Mem0 uses an LLM to extract and deduplicate memories from conversations, supports knowledge graphs via Neo4j, and has a managed cloud option. A full deployment runs three containers (API, Qdrant, Postgres) plus an LLM.
Cognee adds a knowledge graph on top — an LLM pipeline extracts entities and relationships from your data, then refines the graph over time. An LLM runs on every ingestion step, self-hosting recommends 32B+ models, and cloud has a free tier (paid plans from $35/month).
Agent Zero bakes memory into the agent framework itself. It extracts conversation fragments and problem-solving patterns via LLM, then consolidates them to prevent bloat. Four memory areas organize what gets stored, and FAISS handles local vector search. The trade-off: it only works inside Agent Zero, and memories live in local project directories.

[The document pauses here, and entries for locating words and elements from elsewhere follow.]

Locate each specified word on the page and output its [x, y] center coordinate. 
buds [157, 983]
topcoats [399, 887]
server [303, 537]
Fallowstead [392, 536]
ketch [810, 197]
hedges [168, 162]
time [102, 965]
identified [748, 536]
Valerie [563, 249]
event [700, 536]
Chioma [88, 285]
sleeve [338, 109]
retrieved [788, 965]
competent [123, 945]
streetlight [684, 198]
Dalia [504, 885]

Ogham MCP skips the LLM entirely for memory processing. It embeds and indexes what you give it, ranks results with cognitive scoring (recency, frequency, confidence) on top of hybrid search, and discovers relationships by embedding similarity. Weighted edges in PostgreSQL, traversable via recursive CTEs.

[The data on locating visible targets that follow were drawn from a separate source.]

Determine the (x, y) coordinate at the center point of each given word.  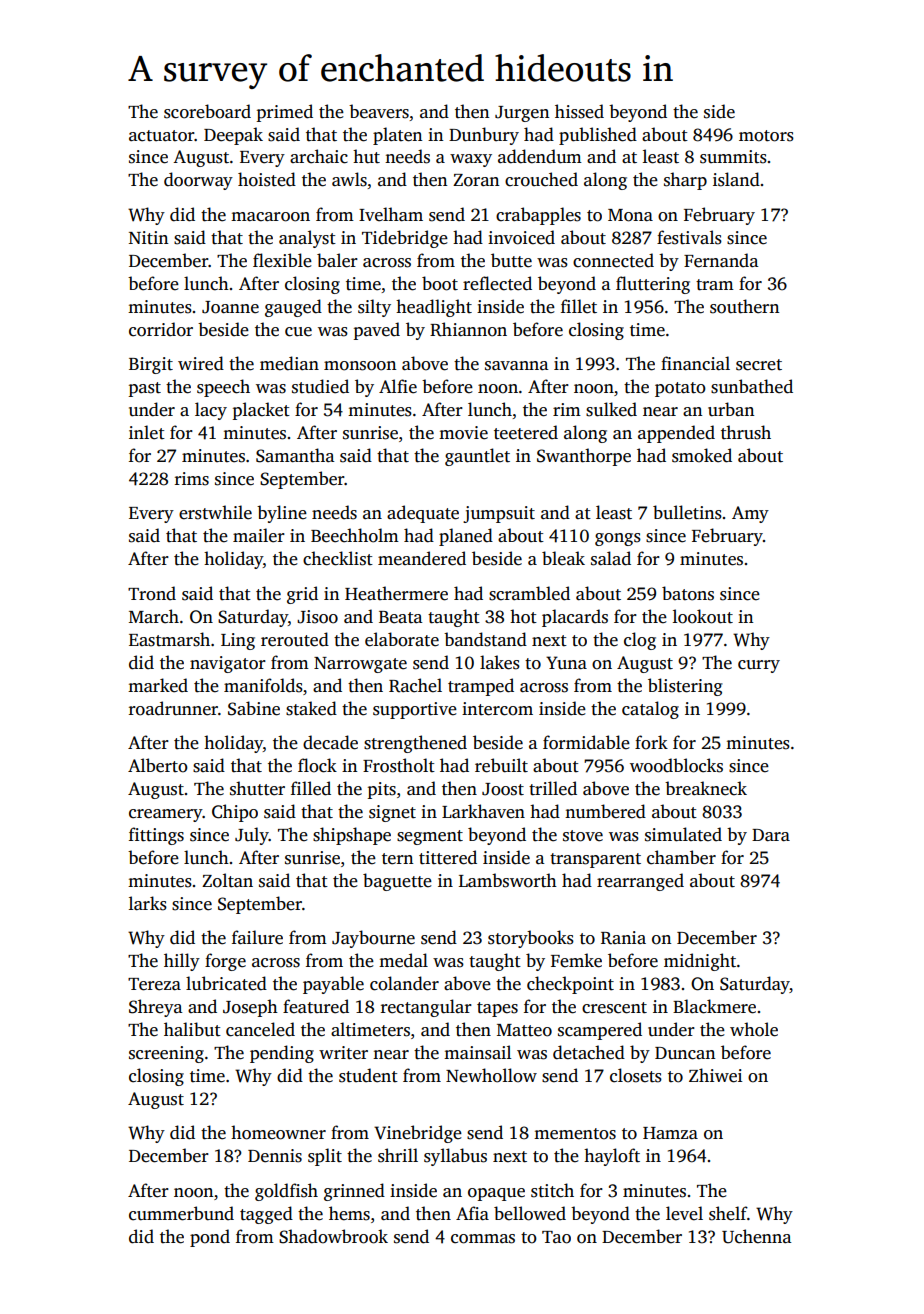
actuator (162, 136)
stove (583, 836)
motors (766, 136)
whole (754, 1029)
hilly (182, 962)
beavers (379, 111)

| Mem0 / OpenMemory | Cognee | Agent Zero | Ogham MCP | |
|---|---|---|---|---|
| Architecture | MCP server + 3 containers | MCP server + graph/vector backends | Built into agent framework | MCP server + Supabase |
| Vector store | Qdrant | Qdrant, LanceDB, Milvus, pgvector, or others | FAISS (local files) | pgvector (inside Supabase) |
| Graph store | Neo4j (optional) | Neo4j, Kuzu, FalkorDB, or NetworkX | None | PostgreSQL (recursive CTEs) |
| LLM required | Yes, for memory extraction | Yes, for entity/relationship extraction | Yes, for extraction + consolidation | No |
| Embeddings | OpenAI (default) or self-hosted | OpenAI, Ollama, or others | 100+ providers via LiteLLM | Ollama local (default) or OpenAI |
| Memory creation | Automatic (LLM extracts) | Automatic (LLM builds graph) | Automatic (LLM extracts) | Explicit (store_memory, or hooks/skills) |
| Ranking | Semantic similarity | Graph traversal + vector search | Cosine similarity + metadata | Hybrid search + cognitive scoring (ACT-R + confidence) |
| Graph building | LLM entity extraction (optional) | LLM pipeline (required) | None | Embedding similarity — auto-linked, no LLM |
| Cross-client sharing | Yes (MCP server) | Yes (MCP server) | No (framework-bound) | Yes (MCP server, shared database) |
| Cross-machine sharing | Yes (cloud or self-hosted) | Yes (cloud or self-hosted) | No (sync manually) | Yes (Supabase cloud or self-hosted PostgreSQL) |
| Managed cloud | Yes (mem0.ai) | Yes (free tier, paid from $35/month) | No | No (Supabase free tier) |
Why a shared database matters #
Most solutions store memories locally and then face a sync problem when you want to share across machines or clients. Ogham puts the database in the cloud from the start. The MCP server is stateless; add it to a new machine and your memories are already there.
The trade-off is real: local-only solutions are simpler to set up and keep all data on your machine. Ogham needs a database and an embedding service, and your memories live in Supabase (you can self-host PostgreSQL if that matters). But for multi-device workflows, a shared database beats cobbling together file sync for Markdown memories.